Incomplete knowledge of metabolic processes hinders the accuracy of GEnome-scale Metabolic models (GEMs), which in turn impedes advancements in systems biology and metabolic engineering. Existing gap-filling methods typically rely on phenotypic data to minimize the disparity between computational predictions and experimental results. However, there is still a lack of an automatic and precise gap-filling method for initial state GEMs before experimental data and annotated genomes become available. In this study, we introduce CLOSEgaps, a deep learning-driven tool that addresses the gap-filling issue by modeling it as a hyperedge prediction problem within GEMs. Specifically, CLOSEgaps maps metabolic networks as hypergraphs and learns their hyper-topology features to identify missing reactions and gaps by leveraging hypothetical reactions. This innovative approach allows for the characterization and curation of both known and hypothetical reactions within metabolic networks. Extensive results demonstrate that CLOSEgaps accurately gap-filling over $96%$ of artificially introduced gaps for various GEMs. Furthermore, CLOSEgaps enhances phenotypic predictions for $24$ GEMs and also finds a notable improvement in producing four crucial metabolites (Lactate, Ethanol, Propionate, and Succinate) in two organisms. As a broadly applicable solution for any GEM, CLOSEgaps represents a promising model to automate the gap-filling process and uncover missing connections between reactions and observed metabolic phenotypes.

The package depends on the Python==3.7.13:

cobra==0.22.1
joblib==1.2.0
numpy==1.21.5
optlang==1.5.2
pandas==1.3.5
torch==1.12.1
torch_geometric==2.1.0
torch_scatter==2.0.9
torch_sparse==0.6.15 
tqdm==4.62.1
scikit-learn==1.0.2
rdkit==2022.03.5

We utilized CLOSEgaps to predict missing reactions in both metabolic networks and chemical reaction datasets. The detail of all datasets is shown as below:

The datasets are stored in ./data and each contains reactions and metabolites' SMILES. For example,

• The folder ./data/yeast contains yaset dataset.
• The file ./data/yeast/yeast_rxn_name_list.txt contains the reactions.
• The file ./data/yeast/yeast_meta_count.csv contains each metabolic's name, SMILES, and atom number.

Mapping GEMs to SMILES with public database:

$ python GEM_process.py --GEM_name yeast

To run our model in the yeast dataset, based on the default conditions, which set the ratio of positive and negative reactions as 1:1, imbalanced atom number, and the ratio of replaced atoms for negative reaction as 0.5:

$ python main.py

If you want to run our model based on different creating negative samples strategies, run the following script:

$ python main.py --train yeast --output ./output/ --create_negative True --balanced True --atom_ratio 0.5 --negative_ratio 2

train specifies the training dataset (For example, yeast, uspto_3k, iMM904, and so on).

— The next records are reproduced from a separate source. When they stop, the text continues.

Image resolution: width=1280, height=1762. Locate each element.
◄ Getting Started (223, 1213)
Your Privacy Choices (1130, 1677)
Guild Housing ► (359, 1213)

output specifies the path to store the model.

create_negative specifies whether to create negative samples based on different conditions. If False, the model will run on the default train, valid, and test data, and when True, you need to set other parameters to create negative samples.

balanced specifies whether to replace metabolic based on balanced atom number.

atom_ratio specifies the ratio of replaced atoms for negative reaction.

negative_ratio specifies the ratio of negative reaction samples.

Use the command python main.py -h to check the meaning of other parameters.

All input files should be stored in the data directory. This directory contains three sub-folders:

This folder contains the GEMs that will be tested. Each GEM is saved as an XML file.

This folder contains the hypothetical reaction, named universe.xml. To use your own pool, rename it to universe.xml and update the EX_SUFFIXandNAMESPACEparameters in theinput_parameters.txt` file.

The file substrate_exchange_reactions.csv contains a list of fermentation compounds that will be searched for missing phenotypes in the input GEMs. Additionally, the file media.csv specifies the culture medium used to simulate the GEMs.

All simulation parameters are defined in the input_parameters.txt.

1. Score the candidate reactions in the pool for their likelihood of being missing in the input GEMs (function predict() in main.py).

2. Among the top candidate reactions with the highest likelihood, find out the minimum set that leads to new metabolic secretions that are potentially missing in the input GEMs (function validate() in fba folder's main.py). The second program is time-consuming if the number of top candidates added to the input GEMs for simulations is too large (this parameter is controlled by NUM_GAPFILLED_RXNS_TO_ADD in the input_parameters.txt).